Hi,
Peter, I did some benchmark on 20 newsgroups texts. The results can be
found here: https://github.com/tokenmill/dictionary-annotator
I didn't measure memory usage, just compared how fast different annotators
do the job.
Best regards,
Donatas
On Mon, Dec 5, 2016 at 2:35 PM Peter Klügl wrote:
> Hi,
>
>
> for the UIMA Ruta paper, I used the enron email dataset [1], but it is
> probably not optimal here.
>
>
> I think we can find a standard scenario (data+terminology), maybe
> something like Genia with MeSH or wikipedia with geonames. Just a quick
> guess. I can help setting something up, but probably not before February.
>
>
> Best,
>
>
> Peter
>
>
> [1] https://www.cs.cmu.edu/~enron/
>
> Am 05.12.2016 um 12:56 schrieb Donatas Remeika:
> > Hi,
> >
> > Thanks for feedback.
> > Yes, it would be interesting to see benchmark results. Maybe you know
> where
> > I could find examples and data for doing benchmarks in UIMA?
> >
> > Best regards,
> > Donatas
> >
> >
> > On Mon, Dec 5, 2016 at 10:52 AM Peter Klügl
> > wrote:
> >
> >> Hi,
> >>
> >>
> >> a very nice annotator, thank you.
> >>
> >>
> >> Do you have figures how the annotator compares to the others with
> >> respect to speed and memory usage?
> >>
> >> Storing the complete tokens will maybe provide challenges in scenarios
> >> with parallelization if the dictionary is not shared between annotators.
> >>
> >> Would you be interested to set up a benchmark?
> >>
> >>
> >> Because of the limitations of the dictionaries in ruta, I also created a
> >> new simple dictionary annotator, but it lives now in our own components
> >> repository. Maybe I'll contribute it sometimes to ruta since it provides
> >> exactly the functionality the ruta dictionaries miss.
> >>
> >>
> >> Best,
> >>
> >>
> >> Peter
> >>
> >>
> >> Am 30.11.2016 um 15:38 schrieb Donatas Remeika:
> >>> Hi,
> >>>
> >>> Just wanted to let you know that we created a new (probably one more)

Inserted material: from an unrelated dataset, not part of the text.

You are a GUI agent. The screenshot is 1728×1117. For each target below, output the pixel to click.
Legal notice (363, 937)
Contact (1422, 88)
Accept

> >>> dictionary annotator.
> >>>
> >>> Reasons for creating it was:
> >>> - Quite often we used Ruta in our pipelines only because of its
> >> MARKTABLE
> >>> action which is able to set several features on annotation
> >>> - Sometimes dictionaries contain duplicate entries with different
> >> features
> >>> and we need to create annotations for each entry
> >>> - Possibility to use custom dictionary entries tokenizer (default is
> >>> whitespace tokenizer)
> >>>
> >>> It was inspired by both DKPro dictionary-annotator and Ruta MARKTABLE.
> >> Big
> >>> thanks to their developers!
> >>>
> >>> Code with examples can be found
> >>> https://github.com/tokenmill/dictionary-annotator
> >>>
> >>> BTW, maybe someone knows Concept Mapper alternative, which is more
> >> uimaFIT
> >>> friendly?
> >>>
> >>> Best regards,
> >>> Donatas
> >>>
> >>
>
>